L’école qu’il nous faut

Tous les élèves de France s’apprêtent à reprendre le chemin de l’école en cette rentrée 2015. C’est bien évidemment la rentrée également pour leurs enseignants, professeurs des écoles, des collèges, des lycées. On l’oublie souvent, mais c’est aussi la rentrée pour tous les personnels techniques et auxiliaires qui accompagnent le fonctionnement des écoles… et bien sûr pour les parents, qui vont reprendre un rythme soutenu aux côtés de leurs chers enfants.

L’Education nationale, qui a longtemps constitué dans l’histoire de la République un sujet de fierté, est devenue au fil des ans un sujet de préoccupation pour nos concitoyens, et pour les parents en particulier. Notre système éducatif, qui avait bien réussi les défis de la scolarité obligatoire et de l’ascension sociale, est aujourd’hui malade parce que le succès d’un petit nombre de nos bons élèves cache un échec grave : à l’issue (ou après l’abandon) de leurs études, trop de jeunes Français n’arrivent pas à s’insérer dans la vie professionnelle ou à réussir dans l’enseignement supérieur.

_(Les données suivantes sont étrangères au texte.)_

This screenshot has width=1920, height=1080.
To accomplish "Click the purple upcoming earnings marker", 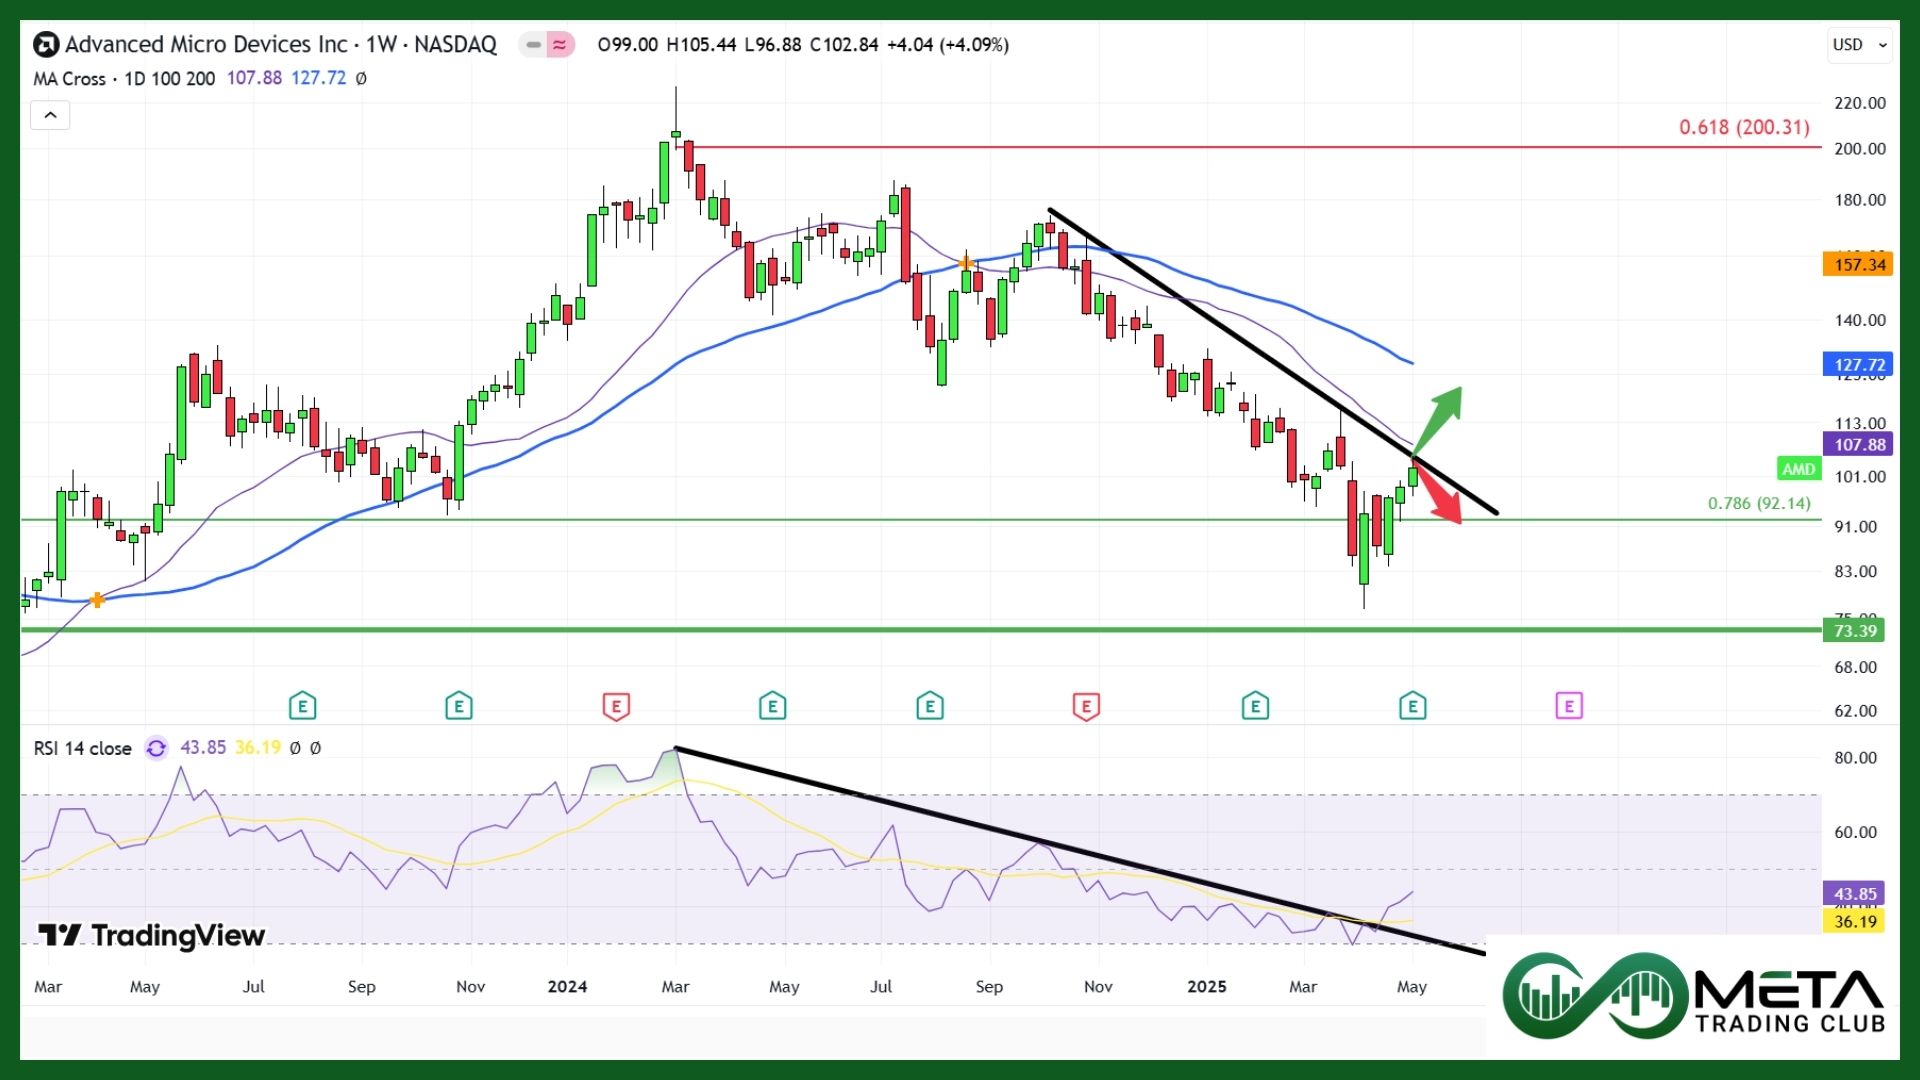I will [1569, 707].
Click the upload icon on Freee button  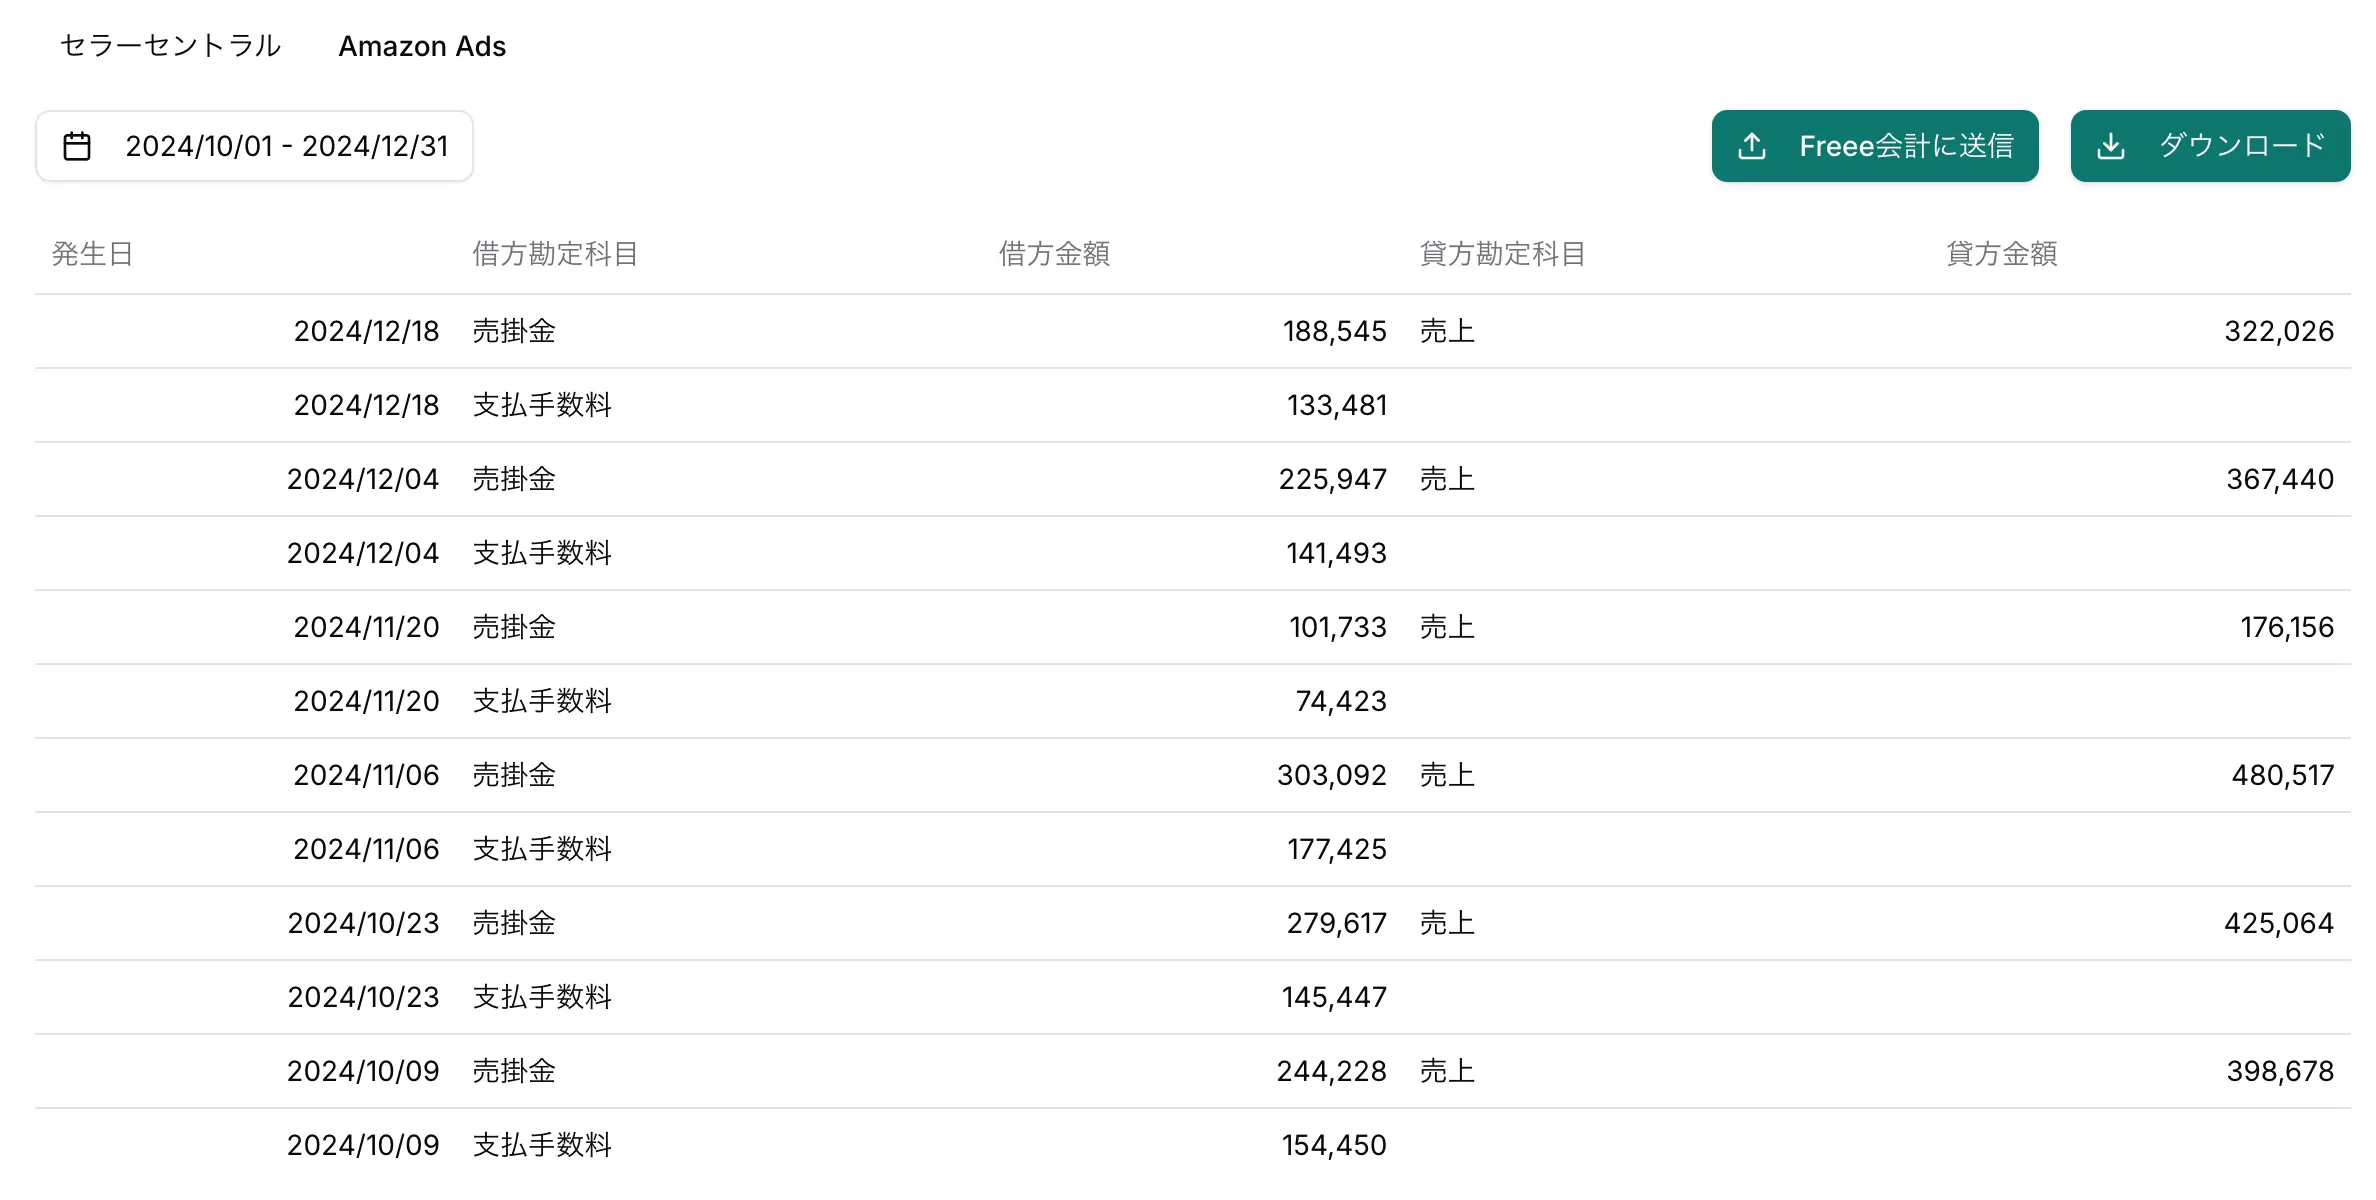pyautogui.click(x=1752, y=146)
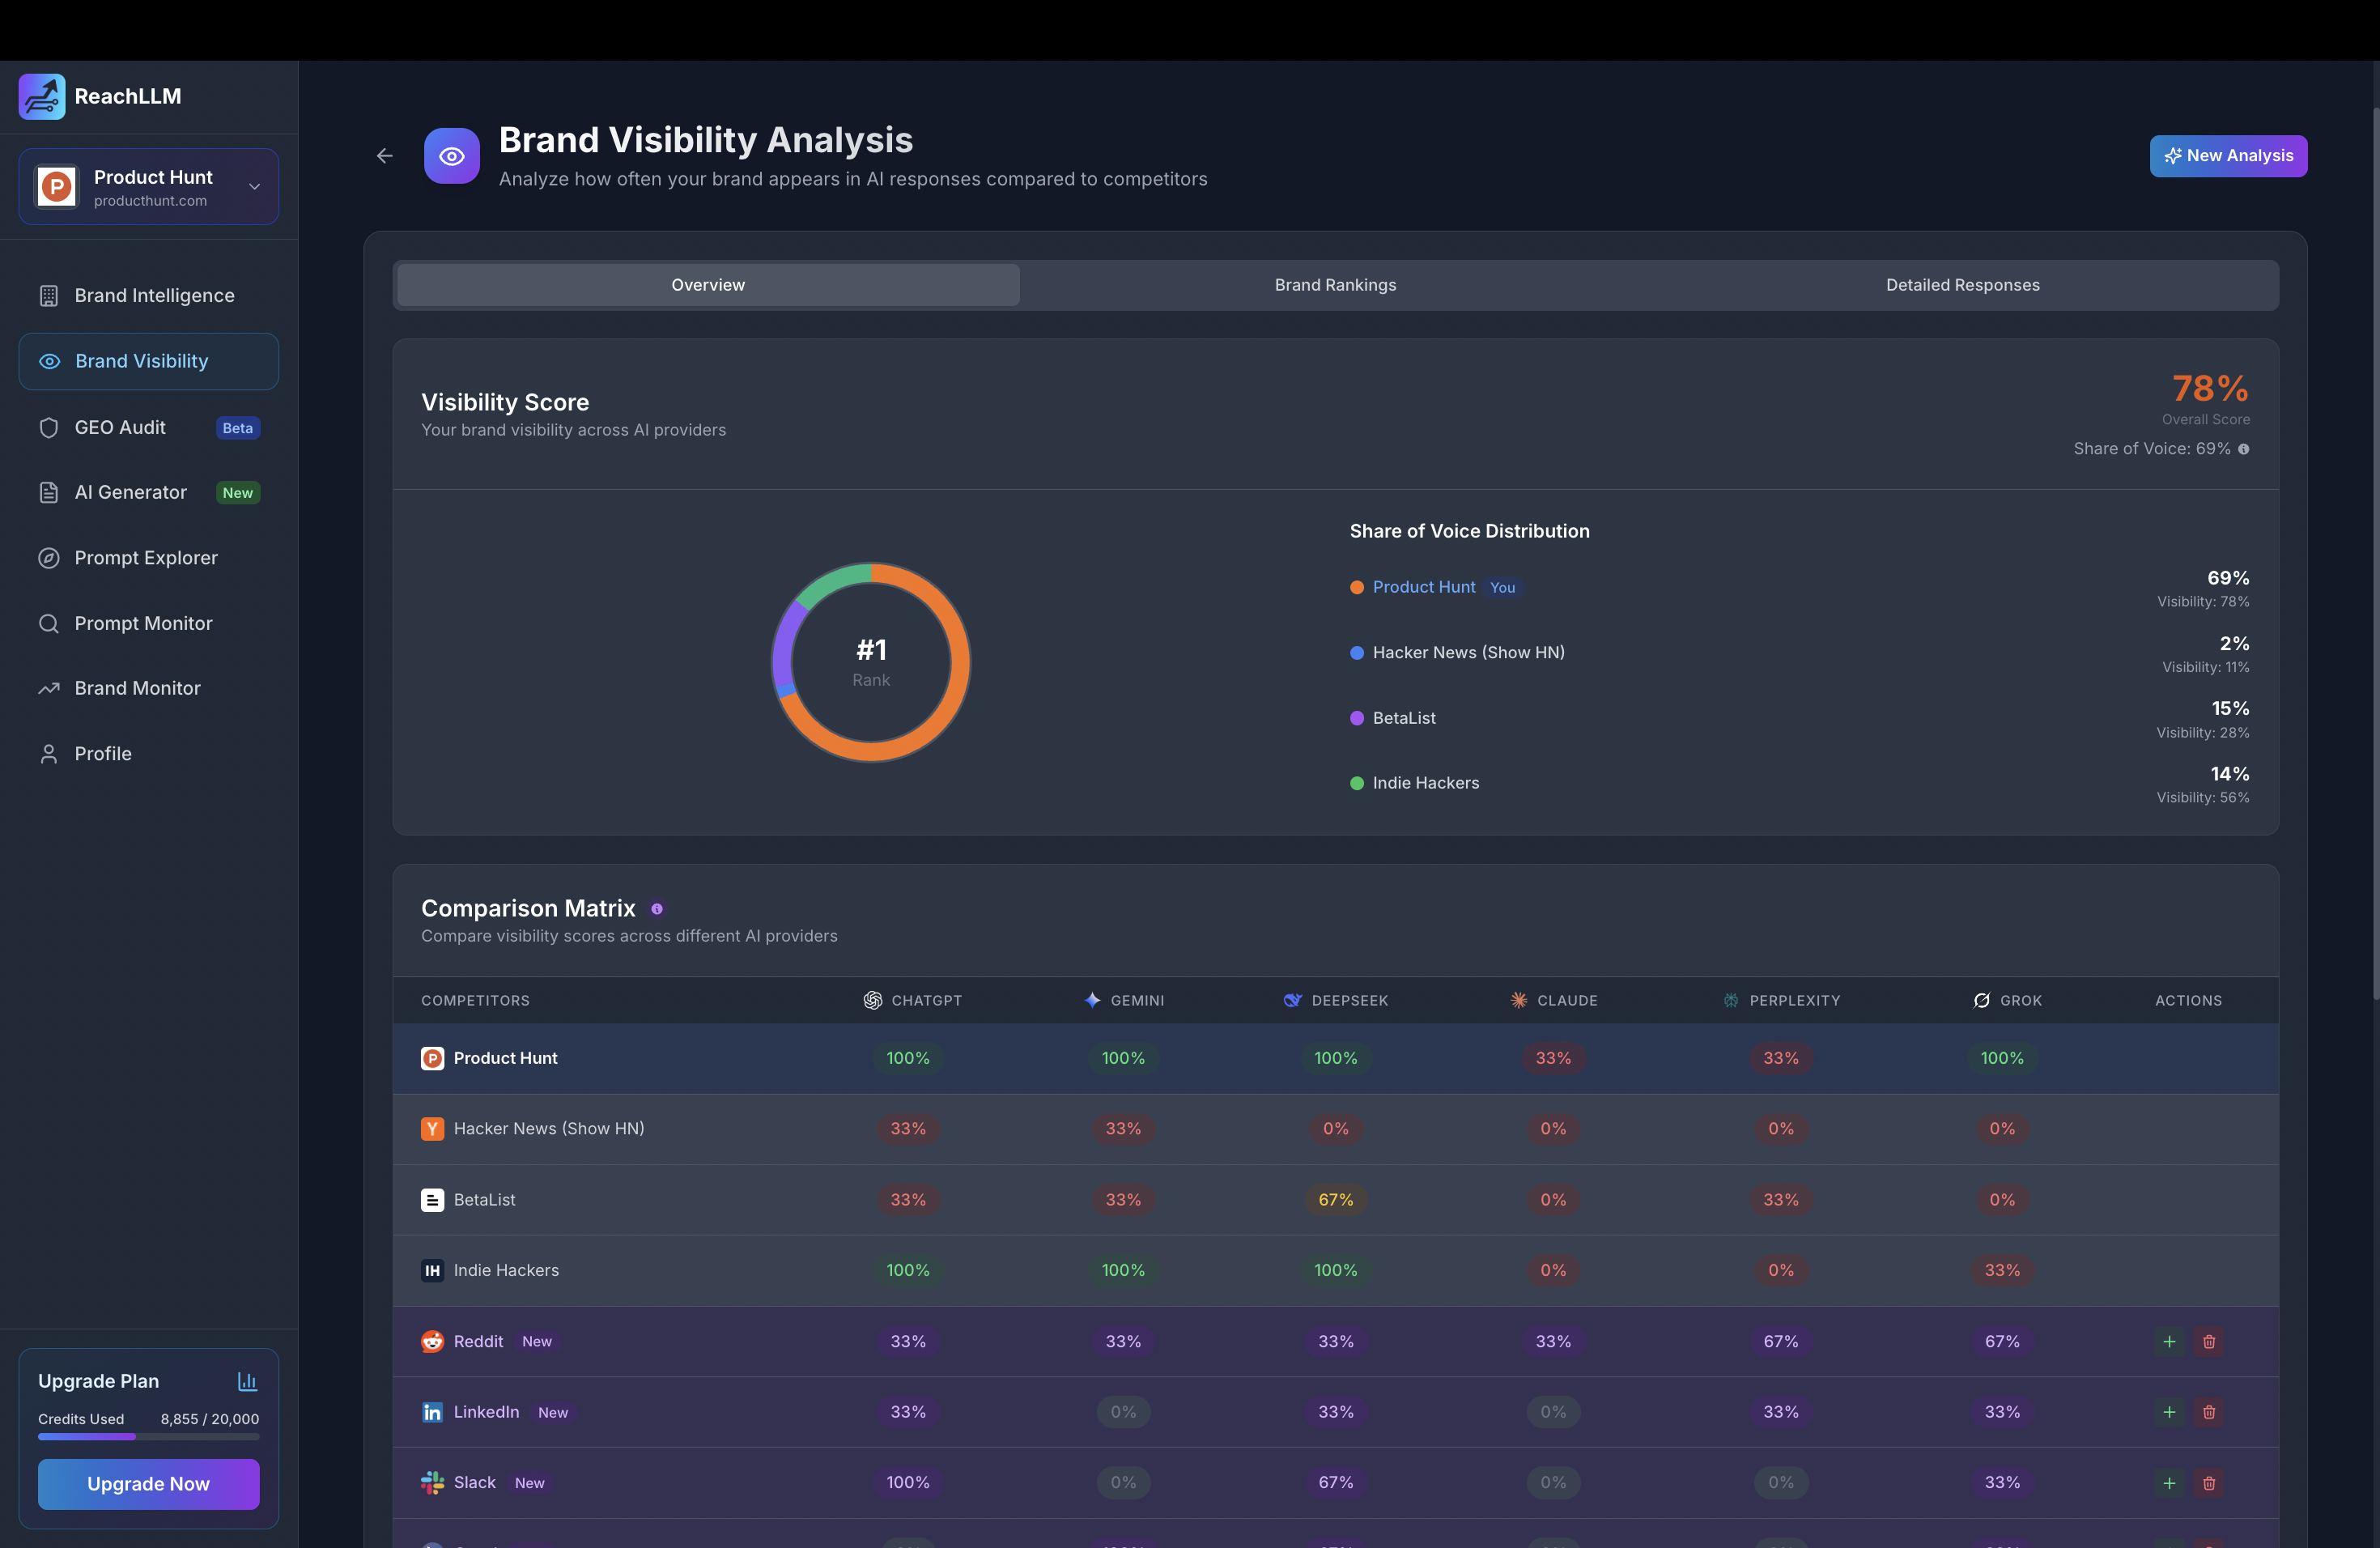Add Reddit competitor with plus icon
Screen dimensions: 2380x1548
(x=2169, y=1342)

Depuis longtemps, nous assistons à une succession de réformes du système éducatif, mais aucune d’entre elles, sans doute du fait d’une rigidité administrative conduisant à la frilosité, n’a abouti aux effets escomptés.

La dernière d’entre elles, la fameuse « réforme des rythmes scolaires », sur laquelle je me suis déjà exprimé précédemment (voir article), s’avère un abîme financier pour les collectivités territoriales (plus d’un milliard d’euros par an à l’échelle nationale), et rate complètement sa cible, si tant est que ses instigateurs avaient vraiment visé un objectif de progrès…

Car enfin la justification essentielle de l’école est bien d’être le lieu d’acquisition des connaissances, des compétences et des valeurs permettant à chaque enfant de se construire et de s’insérer convenablement dans la société en y trouvant sa juste place, un emploi, et l’épanouissement de sa personnalité.

Cet objectif ne nécessite ni une nième petite réforme, ni des moyens supplémentaires, il passe par une transformation en profondeur de notre système éducatif, afin de faire de l’éducation une vraie priorité.

Notre système éducatif doit être tout entier tourné vers l’apprentissage des connaissances et des savoirs fondamentaux pour l’ensemble des élèves, et vers l’apprentissage d’un socle de valeurs (le goût de l’effort, le respect des autres…) et d’aptitudes personnelles (capacité d’analyse, de compréhension, de synthèse, esprit critique, estime de soi) nécessaires à une intégration sociale réussie, afin de faciliter l’accès au monde économique et social, et à l’emploi.

Ce système éducatif là, devenu enfin efficace, constituera alors le premier levier d’action de notre redressement, tant économique qu’intellectuel et sociétal.